> _Supplied records_
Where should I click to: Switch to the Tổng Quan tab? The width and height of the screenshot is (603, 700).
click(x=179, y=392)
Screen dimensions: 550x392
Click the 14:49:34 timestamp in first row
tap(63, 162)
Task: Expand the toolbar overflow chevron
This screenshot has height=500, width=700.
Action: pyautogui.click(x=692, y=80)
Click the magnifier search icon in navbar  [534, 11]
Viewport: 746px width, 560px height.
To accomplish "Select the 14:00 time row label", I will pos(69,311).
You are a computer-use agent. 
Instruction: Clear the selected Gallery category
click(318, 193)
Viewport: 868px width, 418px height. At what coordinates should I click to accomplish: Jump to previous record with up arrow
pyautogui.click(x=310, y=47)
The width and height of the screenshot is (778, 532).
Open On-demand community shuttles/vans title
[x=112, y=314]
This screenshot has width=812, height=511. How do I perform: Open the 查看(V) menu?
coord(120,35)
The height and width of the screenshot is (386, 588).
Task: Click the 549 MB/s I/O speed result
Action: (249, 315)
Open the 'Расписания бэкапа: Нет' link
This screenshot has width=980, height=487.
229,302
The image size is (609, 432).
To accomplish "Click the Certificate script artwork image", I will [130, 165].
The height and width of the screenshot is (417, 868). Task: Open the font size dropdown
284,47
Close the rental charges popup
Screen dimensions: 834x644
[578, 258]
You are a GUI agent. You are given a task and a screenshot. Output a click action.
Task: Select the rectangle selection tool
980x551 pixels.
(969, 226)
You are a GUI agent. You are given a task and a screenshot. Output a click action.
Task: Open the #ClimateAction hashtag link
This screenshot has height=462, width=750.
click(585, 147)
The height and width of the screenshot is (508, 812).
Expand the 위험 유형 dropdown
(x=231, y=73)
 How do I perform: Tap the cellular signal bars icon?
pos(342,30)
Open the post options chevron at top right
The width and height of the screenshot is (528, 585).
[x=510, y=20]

> _Instructions to follow_
Nothing but the lines from the one with "The image size is (609, 432)." through the end of the data above should be repeated, each exactly as it stands.

> _Exercise answer_
The image size is (609, 432).
To accomplish "Click the Certificate script artwork image", I will [130, 165].
The height and width of the screenshot is (417, 868). Task: Open the font size dropdown
284,47
Close the rental charges popup
Screen dimensions: 834x644
[578, 258]
You are a GUI agent. You are given a task and a screenshot. Output a click action.
Task: Select the rectangle selection tool
980x551 pixels.
(969, 226)
You are a GUI agent. You are given a task and a screenshot. Output a click action.
Task: Open the #ClimateAction hashtag link
This screenshot has height=462, width=750.
click(585, 147)
The height and width of the screenshot is (508, 812).
Expand the 위험 유형 dropdown
(x=231, y=73)
 How do I perform: Tap the cellular signal bars icon?
pos(342,30)
Open the post options chevron at top right
The width and height of the screenshot is (528, 585).
[x=510, y=20]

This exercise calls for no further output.